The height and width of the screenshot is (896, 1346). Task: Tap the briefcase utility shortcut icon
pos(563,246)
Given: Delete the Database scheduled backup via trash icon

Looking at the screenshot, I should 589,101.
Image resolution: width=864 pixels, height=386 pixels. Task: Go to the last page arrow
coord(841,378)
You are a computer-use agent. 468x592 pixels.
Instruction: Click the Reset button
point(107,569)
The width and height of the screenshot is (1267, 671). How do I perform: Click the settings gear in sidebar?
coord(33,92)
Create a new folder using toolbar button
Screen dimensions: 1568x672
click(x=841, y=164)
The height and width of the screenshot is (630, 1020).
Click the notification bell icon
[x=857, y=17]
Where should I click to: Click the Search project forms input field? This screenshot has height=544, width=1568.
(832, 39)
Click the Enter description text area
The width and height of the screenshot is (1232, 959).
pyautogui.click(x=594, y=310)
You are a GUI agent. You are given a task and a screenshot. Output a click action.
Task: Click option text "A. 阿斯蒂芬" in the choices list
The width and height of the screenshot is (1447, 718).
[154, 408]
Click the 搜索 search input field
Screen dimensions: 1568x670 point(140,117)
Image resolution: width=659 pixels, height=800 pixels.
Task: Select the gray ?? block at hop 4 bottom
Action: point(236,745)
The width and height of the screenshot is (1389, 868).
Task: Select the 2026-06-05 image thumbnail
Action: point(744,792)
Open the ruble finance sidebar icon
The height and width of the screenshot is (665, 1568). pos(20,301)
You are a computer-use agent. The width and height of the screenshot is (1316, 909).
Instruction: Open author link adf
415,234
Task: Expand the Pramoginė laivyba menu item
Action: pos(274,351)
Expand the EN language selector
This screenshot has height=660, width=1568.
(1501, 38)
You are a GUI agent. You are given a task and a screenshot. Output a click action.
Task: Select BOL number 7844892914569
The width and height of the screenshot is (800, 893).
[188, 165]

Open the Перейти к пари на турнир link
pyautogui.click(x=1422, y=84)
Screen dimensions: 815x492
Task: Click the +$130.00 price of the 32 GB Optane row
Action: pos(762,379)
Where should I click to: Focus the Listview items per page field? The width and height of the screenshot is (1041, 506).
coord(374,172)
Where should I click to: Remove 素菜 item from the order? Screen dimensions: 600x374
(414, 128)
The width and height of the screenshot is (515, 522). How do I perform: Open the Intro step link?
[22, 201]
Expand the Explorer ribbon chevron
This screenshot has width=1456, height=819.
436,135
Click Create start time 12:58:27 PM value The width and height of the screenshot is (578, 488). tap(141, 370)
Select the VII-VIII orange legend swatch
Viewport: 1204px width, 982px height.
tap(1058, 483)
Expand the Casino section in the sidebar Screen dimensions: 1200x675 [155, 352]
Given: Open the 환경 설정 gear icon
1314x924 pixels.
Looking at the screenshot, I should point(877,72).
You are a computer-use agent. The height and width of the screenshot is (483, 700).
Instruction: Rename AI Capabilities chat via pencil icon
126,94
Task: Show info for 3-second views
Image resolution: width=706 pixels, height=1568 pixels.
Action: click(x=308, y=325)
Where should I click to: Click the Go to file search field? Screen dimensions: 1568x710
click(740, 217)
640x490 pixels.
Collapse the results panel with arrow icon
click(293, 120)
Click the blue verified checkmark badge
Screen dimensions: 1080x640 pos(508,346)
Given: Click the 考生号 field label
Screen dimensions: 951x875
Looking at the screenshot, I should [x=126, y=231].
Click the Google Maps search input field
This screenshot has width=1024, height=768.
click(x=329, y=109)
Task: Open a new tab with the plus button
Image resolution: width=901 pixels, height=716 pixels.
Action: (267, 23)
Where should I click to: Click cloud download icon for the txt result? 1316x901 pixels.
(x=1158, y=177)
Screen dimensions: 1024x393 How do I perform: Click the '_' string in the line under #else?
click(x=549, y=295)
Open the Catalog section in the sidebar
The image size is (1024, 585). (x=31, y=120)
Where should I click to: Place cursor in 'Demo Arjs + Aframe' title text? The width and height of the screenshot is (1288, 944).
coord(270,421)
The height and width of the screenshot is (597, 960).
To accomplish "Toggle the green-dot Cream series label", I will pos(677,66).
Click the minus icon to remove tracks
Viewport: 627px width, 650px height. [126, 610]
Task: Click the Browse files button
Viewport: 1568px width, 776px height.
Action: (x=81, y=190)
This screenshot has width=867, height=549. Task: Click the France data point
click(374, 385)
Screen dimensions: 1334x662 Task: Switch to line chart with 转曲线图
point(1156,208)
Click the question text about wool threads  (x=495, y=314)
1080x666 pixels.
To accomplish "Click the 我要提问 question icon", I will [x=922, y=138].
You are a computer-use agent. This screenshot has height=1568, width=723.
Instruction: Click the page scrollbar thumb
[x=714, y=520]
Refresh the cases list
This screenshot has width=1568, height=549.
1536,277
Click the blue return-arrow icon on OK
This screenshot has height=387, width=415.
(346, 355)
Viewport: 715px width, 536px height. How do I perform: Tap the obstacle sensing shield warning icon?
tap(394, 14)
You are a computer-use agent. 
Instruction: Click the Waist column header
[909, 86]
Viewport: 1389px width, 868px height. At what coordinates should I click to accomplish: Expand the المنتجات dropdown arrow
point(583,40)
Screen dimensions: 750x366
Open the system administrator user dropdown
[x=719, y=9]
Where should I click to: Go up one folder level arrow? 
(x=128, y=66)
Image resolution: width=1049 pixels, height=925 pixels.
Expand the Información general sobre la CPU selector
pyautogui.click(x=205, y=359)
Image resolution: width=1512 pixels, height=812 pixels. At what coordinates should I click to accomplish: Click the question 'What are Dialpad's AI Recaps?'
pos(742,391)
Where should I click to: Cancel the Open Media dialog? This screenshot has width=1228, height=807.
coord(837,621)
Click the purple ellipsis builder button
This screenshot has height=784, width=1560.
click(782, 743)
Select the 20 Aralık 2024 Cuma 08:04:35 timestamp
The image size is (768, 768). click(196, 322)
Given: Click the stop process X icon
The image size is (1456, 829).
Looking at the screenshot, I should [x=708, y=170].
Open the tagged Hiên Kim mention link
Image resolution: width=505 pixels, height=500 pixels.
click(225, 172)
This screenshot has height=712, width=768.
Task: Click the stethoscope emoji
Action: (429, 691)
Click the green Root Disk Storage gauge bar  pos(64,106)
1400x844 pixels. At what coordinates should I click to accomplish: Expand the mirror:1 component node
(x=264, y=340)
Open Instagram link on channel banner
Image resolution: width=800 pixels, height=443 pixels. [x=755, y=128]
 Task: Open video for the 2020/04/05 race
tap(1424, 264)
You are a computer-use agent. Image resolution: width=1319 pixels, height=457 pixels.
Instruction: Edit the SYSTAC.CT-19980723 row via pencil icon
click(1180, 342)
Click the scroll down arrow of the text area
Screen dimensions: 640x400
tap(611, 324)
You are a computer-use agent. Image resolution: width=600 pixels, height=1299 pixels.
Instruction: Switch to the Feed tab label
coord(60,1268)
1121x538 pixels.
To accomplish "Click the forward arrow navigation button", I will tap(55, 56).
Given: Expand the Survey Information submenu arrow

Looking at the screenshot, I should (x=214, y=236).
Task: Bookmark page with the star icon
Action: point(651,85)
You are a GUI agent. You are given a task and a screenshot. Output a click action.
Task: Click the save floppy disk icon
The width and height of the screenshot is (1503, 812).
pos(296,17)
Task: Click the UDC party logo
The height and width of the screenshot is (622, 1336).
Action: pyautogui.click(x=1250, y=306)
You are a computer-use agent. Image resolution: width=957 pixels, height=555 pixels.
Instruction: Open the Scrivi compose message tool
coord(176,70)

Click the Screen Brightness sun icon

EXERCISE BRIEF: Duplicate the lines starting at the line containing "Where should I click to: Cancel" and ending at the line containing "(x=264, y=340)", with both of those lines included.

THE OUTPUT:
Where should I click to: Cancel the Open Media dialog? This screenshot has width=1228, height=807.
coord(837,621)
Click the purple ellipsis builder button
This screenshot has height=784, width=1560.
click(782, 743)
Select the 20 Aralık 2024 Cuma 08:04:35 timestamp
The image size is (768, 768). click(196, 322)
Given: Click the stop process X icon
The image size is (1456, 829).
Looking at the screenshot, I should [x=708, y=170].
Open the tagged Hiên Kim mention link
Image resolution: width=505 pixels, height=500 pixels.
click(225, 172)
This screenshot has height=712, width=768.
Task: Click the stethoscope emoji
Action: (429, 691)
Click the green Root Disk Storage gauge bar  pos(64,106)
1400x844 pixels. At what coordinates should I click to accomplish: Expand the mirror:1 component node
(x=264, y=340)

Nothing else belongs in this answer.